Joe Lubin, co-founder of Ethereum and CEO of ConsenSys, has laid out a timeline for one of the most significant architectural shifts in blockchain history. In his view, Ethereum’s base layer could deeply integrate zero-knowledge proof technology within three to five years, fundamentally changing how the network validates transactions and scales to meet global demand.
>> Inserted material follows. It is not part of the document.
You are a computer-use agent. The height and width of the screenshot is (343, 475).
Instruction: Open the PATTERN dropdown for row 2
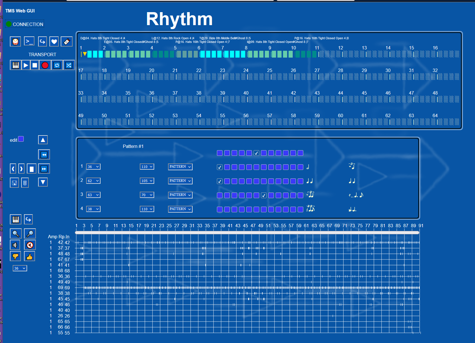point(180,181)

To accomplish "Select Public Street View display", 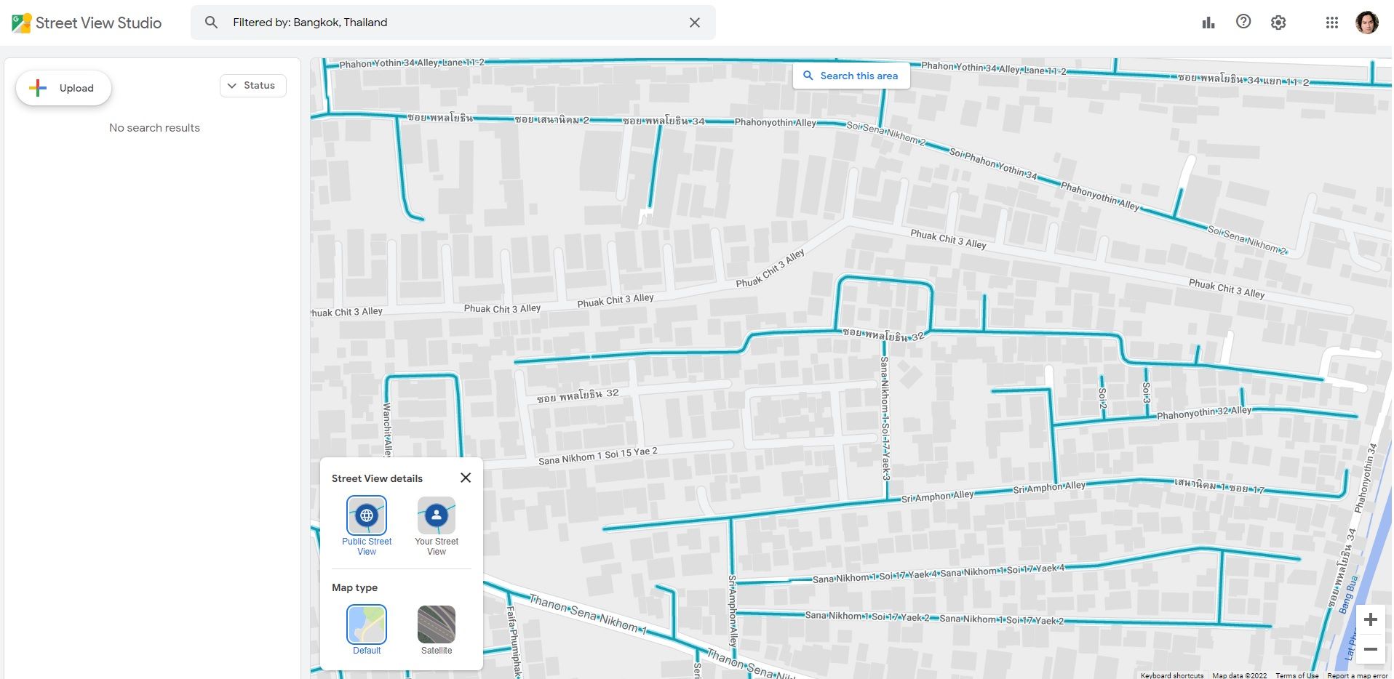I will 366,516.
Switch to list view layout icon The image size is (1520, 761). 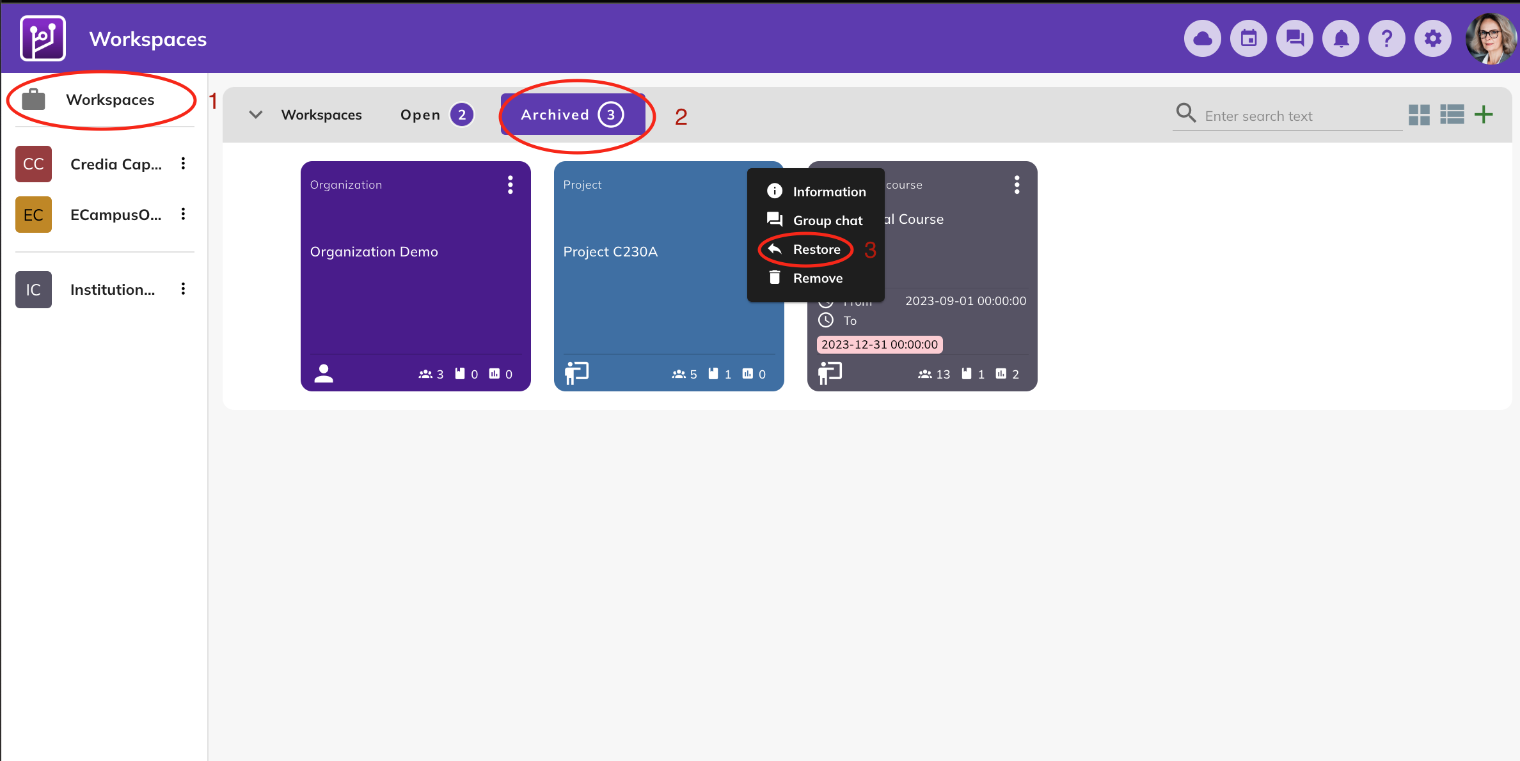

The argument is straightforward, even if the engineering is anything but. Ethereum aspires to be a “World Computer,” and a world computer needs, as Lubin puts it, infinite capacity to meet infinite demands. That means Layer 2 solutions aren’t optional. They’re table stakes.
The case for ZK rollups
Zero-knowledge proofs are a cryptographic technique that lets one party prove something is true without revealing the underlying data. In Ethereum’s context, ZK rollups bundle hundreds or thousands of transactions off-chain and then post a single compact proof back to the main network, delivering dramatically higher throughput without sacrificing the security guarantees of Ethereum’s base layer.
ConsenSys, Lubin’s company, has already placed a significant bet on this direction with the launch of Linea, an Ethereum-equivalent ZK-EVM Layer 2 solution. Linea is designed to run the same smart contracts as Ethereum’s main chain, just faster and cheaper, while generating zero-knowledge proofs that anchor everything back to L1.